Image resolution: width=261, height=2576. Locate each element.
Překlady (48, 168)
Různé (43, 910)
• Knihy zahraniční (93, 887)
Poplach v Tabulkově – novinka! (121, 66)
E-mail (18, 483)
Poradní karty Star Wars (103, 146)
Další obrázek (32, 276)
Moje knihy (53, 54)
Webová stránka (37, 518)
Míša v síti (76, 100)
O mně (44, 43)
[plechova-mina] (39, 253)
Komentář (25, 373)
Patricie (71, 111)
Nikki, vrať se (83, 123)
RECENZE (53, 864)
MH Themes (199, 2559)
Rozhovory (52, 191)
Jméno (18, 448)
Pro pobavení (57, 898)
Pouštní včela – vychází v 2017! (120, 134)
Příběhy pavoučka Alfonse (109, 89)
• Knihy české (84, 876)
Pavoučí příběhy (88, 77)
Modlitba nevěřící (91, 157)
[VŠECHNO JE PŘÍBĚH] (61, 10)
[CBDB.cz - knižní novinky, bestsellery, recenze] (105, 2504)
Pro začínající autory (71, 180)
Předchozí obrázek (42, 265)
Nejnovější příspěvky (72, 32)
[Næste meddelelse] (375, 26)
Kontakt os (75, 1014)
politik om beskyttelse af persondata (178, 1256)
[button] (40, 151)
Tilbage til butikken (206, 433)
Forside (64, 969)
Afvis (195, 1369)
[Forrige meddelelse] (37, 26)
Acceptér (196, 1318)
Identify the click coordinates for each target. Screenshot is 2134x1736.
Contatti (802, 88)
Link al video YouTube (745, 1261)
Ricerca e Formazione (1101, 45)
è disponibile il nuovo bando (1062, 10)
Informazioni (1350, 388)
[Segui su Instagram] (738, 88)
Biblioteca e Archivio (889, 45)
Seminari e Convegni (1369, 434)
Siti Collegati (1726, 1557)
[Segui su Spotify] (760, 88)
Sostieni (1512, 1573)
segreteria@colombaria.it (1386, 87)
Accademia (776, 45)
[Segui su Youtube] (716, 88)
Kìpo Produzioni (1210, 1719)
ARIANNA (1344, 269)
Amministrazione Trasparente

------------------------------

TASK | Exactly the lines from the one containing "Siti Collegati (1726, 1557)" through the last line of the material above are to be returned, with nothing else.

ANSWER TO THE PROBLEM |
Siti Collegati (1726, 1557)
[Segui su Spotify] (760, 88)
Sostieni (1512, 1573)
segreteria@colombaria.it (1386, 87)
Accademia (776, 45)
[Segui su Youtube] (716, 88)
Kìpo Produzioni (1210, 1719)
ARIANNA (1344, 269)
Amministrazione Trasparente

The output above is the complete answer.